Predicting tumor radiosensitivity has yet to be routinely integrated into radiotherapy. We analyzed the possibility to assess radiosensitivity of tumor cells based on endogenous and radiation-induced 53BP1 foci which are molecular markers of DNA double strand breaks (DSB). In eleven tumor cell lines of different origin, radiosensitivity was assessed by surviving cell fraction following irradiation with 2 Gy (SF2). 53BP1 foci were measured at 4 and 12 h post-irradiation by confocal laser microscopy and dedicated software. The correlation of 53BP1 foci and their post-irradiation kinetics with SF2 was assessed using Spearman rank test. The SF2 correlated with both excess of radiation-induced 53BP1 foci per cell at 4 h after irradiation and decay in number of 53BP1 foci from 4 to 12 h post-irradiation.
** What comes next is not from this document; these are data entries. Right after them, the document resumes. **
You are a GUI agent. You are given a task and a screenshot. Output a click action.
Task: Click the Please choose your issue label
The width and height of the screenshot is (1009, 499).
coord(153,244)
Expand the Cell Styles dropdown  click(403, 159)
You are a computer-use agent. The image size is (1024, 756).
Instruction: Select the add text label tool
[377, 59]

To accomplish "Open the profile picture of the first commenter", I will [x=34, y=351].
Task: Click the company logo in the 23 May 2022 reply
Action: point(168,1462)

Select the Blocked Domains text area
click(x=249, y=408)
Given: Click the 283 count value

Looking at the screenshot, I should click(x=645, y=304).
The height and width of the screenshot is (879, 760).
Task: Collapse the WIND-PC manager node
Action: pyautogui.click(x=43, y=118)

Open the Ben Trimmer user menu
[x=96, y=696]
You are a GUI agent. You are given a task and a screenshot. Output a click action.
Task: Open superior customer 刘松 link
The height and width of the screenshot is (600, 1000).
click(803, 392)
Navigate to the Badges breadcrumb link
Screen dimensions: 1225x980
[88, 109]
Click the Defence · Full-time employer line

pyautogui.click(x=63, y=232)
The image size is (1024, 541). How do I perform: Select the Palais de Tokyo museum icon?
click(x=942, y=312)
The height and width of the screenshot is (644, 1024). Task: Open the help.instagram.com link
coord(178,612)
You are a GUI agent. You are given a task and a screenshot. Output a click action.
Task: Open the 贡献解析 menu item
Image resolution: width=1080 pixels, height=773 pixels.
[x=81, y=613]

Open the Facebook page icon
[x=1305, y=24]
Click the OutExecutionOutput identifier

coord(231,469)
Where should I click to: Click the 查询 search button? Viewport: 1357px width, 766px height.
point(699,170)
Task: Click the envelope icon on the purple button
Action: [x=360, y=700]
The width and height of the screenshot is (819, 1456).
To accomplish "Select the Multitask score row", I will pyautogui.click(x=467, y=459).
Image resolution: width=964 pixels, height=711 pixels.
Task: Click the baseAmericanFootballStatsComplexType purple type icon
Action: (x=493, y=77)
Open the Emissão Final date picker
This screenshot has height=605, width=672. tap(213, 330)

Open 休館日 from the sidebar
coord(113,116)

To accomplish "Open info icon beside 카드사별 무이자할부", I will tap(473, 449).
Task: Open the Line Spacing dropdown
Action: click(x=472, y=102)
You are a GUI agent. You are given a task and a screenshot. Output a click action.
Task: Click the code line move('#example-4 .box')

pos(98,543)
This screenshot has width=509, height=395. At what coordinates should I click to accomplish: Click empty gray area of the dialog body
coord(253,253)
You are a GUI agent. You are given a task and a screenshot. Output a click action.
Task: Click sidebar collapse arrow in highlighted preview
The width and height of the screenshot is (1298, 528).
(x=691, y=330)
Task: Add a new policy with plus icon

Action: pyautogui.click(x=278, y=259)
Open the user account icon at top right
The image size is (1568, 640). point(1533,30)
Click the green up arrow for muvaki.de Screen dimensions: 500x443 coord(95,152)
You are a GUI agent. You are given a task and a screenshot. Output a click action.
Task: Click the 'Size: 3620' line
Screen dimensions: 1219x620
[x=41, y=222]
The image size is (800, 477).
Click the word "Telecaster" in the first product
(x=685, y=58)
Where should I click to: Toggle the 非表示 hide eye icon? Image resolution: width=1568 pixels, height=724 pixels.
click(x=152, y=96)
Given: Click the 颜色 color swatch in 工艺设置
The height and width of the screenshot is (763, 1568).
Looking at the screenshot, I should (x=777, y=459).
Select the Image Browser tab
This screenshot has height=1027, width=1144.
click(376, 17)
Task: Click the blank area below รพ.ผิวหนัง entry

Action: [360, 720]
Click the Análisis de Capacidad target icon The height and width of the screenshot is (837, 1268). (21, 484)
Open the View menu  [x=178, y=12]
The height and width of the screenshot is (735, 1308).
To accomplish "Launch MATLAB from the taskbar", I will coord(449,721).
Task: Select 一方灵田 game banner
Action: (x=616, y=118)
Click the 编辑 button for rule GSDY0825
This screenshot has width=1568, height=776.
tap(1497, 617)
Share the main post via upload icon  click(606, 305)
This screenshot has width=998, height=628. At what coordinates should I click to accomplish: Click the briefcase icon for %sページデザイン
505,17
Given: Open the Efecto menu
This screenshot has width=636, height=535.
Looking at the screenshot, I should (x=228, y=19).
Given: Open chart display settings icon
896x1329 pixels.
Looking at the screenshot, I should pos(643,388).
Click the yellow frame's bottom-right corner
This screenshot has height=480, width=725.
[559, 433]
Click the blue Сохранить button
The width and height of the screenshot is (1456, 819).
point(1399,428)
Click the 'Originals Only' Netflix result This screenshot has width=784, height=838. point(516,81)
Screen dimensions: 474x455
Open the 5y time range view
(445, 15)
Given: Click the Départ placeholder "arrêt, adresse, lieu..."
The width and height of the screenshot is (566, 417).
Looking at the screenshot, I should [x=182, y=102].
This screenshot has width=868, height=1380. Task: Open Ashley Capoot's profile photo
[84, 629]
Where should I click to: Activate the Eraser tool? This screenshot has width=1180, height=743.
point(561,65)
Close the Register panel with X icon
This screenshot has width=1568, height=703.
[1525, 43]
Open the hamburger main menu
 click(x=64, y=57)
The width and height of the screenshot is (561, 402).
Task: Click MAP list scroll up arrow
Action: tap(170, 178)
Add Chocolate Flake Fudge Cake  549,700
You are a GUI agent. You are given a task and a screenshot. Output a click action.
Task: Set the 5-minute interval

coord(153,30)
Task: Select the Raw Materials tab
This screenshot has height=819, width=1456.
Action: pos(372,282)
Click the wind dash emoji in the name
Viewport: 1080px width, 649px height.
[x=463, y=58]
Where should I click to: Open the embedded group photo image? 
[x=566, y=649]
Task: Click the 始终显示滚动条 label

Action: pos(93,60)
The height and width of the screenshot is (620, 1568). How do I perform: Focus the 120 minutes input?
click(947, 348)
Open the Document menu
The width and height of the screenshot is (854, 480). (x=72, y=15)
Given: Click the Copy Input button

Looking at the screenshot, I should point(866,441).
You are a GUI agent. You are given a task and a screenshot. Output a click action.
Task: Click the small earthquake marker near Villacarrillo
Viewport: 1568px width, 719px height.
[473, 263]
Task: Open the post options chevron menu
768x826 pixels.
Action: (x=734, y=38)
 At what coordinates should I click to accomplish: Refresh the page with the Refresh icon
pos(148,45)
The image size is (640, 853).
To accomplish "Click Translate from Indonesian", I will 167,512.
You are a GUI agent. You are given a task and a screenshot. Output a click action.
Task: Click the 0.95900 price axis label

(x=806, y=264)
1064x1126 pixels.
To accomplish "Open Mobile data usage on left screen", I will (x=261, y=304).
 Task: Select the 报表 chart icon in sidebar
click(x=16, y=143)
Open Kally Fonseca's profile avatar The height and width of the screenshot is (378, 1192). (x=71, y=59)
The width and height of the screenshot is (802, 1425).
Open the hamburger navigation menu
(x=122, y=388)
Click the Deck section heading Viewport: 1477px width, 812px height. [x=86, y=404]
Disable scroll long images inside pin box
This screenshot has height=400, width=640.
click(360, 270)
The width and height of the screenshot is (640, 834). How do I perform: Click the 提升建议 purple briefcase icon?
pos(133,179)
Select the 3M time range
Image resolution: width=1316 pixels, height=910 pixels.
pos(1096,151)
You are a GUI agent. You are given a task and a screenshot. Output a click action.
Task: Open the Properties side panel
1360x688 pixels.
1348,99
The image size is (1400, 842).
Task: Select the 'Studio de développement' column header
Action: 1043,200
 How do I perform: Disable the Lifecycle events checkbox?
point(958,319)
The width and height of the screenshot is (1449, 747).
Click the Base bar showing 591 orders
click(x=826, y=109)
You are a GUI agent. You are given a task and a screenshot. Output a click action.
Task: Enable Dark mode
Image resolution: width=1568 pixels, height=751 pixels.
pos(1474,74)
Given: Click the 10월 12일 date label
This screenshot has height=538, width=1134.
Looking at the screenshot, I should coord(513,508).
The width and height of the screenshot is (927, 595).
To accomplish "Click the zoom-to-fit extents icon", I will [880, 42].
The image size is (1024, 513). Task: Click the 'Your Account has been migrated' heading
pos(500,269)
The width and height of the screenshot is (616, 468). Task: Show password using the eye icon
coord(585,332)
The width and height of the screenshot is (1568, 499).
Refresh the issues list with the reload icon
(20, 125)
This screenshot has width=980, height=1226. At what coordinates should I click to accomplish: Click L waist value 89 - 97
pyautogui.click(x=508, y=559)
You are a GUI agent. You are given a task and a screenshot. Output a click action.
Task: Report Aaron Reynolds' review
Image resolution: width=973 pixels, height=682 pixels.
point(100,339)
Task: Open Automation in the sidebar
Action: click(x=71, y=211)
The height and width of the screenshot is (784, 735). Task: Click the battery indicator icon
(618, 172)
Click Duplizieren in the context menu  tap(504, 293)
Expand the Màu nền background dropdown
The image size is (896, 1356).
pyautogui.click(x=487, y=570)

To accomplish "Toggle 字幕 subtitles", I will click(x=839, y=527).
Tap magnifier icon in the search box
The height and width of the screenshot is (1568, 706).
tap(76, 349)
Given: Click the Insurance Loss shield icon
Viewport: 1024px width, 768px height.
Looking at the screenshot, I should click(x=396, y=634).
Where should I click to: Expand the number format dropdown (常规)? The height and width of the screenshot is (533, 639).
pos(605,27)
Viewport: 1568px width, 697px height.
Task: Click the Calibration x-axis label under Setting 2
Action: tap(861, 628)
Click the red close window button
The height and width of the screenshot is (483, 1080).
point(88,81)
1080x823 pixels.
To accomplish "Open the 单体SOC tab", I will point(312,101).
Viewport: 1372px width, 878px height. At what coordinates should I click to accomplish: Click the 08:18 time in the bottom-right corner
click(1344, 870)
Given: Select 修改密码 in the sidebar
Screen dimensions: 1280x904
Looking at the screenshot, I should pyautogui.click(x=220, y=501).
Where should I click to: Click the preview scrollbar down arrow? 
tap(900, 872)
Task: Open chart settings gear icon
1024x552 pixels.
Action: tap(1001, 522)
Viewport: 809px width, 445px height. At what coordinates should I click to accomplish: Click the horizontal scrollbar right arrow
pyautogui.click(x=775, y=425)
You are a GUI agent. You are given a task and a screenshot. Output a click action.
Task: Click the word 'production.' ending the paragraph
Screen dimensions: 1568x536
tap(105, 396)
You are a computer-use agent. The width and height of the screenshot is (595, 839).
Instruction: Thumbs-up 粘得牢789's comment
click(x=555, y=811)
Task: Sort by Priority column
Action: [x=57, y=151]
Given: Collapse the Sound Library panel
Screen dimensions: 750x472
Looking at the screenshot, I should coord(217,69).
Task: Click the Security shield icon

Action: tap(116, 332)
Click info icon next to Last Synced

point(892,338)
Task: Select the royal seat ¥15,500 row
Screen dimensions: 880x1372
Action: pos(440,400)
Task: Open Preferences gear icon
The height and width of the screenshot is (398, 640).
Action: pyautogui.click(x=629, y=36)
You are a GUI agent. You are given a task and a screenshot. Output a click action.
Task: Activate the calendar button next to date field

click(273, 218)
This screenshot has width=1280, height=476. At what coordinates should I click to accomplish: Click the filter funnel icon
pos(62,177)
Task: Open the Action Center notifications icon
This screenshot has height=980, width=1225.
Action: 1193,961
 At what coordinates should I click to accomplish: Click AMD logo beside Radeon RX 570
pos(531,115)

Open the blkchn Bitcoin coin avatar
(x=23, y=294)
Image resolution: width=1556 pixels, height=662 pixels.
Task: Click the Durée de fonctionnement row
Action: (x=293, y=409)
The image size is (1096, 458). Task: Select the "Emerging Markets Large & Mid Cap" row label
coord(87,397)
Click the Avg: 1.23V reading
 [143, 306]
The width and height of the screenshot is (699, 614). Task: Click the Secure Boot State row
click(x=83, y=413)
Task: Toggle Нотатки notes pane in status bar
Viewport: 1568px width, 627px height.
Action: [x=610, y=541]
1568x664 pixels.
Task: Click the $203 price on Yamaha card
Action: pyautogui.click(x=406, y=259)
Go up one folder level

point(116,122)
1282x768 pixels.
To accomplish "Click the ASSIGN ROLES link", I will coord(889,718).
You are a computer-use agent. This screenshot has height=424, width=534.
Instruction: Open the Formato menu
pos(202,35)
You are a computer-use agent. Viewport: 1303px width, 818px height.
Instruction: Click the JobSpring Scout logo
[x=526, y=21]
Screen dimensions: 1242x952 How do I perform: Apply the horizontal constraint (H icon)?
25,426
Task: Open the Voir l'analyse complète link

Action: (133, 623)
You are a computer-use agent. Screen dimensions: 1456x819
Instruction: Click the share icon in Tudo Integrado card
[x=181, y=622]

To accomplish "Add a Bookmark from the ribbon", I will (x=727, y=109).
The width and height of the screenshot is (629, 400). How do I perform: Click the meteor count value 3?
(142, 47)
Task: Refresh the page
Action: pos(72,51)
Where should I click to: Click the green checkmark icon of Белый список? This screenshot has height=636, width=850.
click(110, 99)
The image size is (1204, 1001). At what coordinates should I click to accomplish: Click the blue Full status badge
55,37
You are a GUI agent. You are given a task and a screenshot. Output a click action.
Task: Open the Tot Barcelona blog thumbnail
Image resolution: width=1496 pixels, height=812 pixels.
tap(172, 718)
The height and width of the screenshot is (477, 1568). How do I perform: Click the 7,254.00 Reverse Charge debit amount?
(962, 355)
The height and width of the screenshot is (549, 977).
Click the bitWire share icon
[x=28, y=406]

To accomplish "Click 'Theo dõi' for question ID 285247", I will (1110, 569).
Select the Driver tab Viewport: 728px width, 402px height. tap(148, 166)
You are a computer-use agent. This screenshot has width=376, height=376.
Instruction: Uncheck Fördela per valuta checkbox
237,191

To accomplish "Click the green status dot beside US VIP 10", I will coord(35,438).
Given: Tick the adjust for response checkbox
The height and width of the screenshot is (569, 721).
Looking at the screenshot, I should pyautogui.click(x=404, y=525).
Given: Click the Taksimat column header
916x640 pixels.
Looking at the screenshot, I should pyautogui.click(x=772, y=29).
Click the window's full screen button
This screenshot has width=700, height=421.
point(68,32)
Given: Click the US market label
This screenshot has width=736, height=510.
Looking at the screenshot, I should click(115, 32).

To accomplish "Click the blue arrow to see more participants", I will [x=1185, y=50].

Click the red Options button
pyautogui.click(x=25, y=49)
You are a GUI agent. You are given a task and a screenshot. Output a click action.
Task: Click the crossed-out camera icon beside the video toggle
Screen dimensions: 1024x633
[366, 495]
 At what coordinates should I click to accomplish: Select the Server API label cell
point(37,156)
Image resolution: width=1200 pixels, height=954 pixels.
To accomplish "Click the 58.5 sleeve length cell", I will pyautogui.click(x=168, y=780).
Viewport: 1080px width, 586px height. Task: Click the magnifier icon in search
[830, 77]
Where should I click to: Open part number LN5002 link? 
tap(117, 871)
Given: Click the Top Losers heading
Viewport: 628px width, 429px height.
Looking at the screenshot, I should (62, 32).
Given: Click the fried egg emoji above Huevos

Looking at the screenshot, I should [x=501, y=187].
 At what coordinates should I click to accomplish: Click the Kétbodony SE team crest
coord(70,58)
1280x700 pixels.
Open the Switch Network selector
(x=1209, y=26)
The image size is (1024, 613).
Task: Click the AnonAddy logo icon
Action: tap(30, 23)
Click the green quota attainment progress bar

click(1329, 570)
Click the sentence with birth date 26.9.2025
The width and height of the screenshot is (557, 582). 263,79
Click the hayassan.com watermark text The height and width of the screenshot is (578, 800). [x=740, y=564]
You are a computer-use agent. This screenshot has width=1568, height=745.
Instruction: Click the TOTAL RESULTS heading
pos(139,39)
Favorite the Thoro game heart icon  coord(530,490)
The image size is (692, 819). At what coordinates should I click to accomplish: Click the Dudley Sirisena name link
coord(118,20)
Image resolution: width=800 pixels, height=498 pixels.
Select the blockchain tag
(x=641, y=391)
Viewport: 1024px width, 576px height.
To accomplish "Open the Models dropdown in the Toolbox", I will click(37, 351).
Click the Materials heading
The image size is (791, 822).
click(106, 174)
The fraction of cells with multiple endogenous 53BP1 foci also correlated with SF2 of tumor cells. We conclude that the radiosensitivity of tumor cells can be predicted by kinetics of formation and decay of 53BP1 foci after irradiation. For the first time we report that the fraction of cells with multiple endogenous 53BP1 foci can be used as a marker of tumor cell radiosensitivity.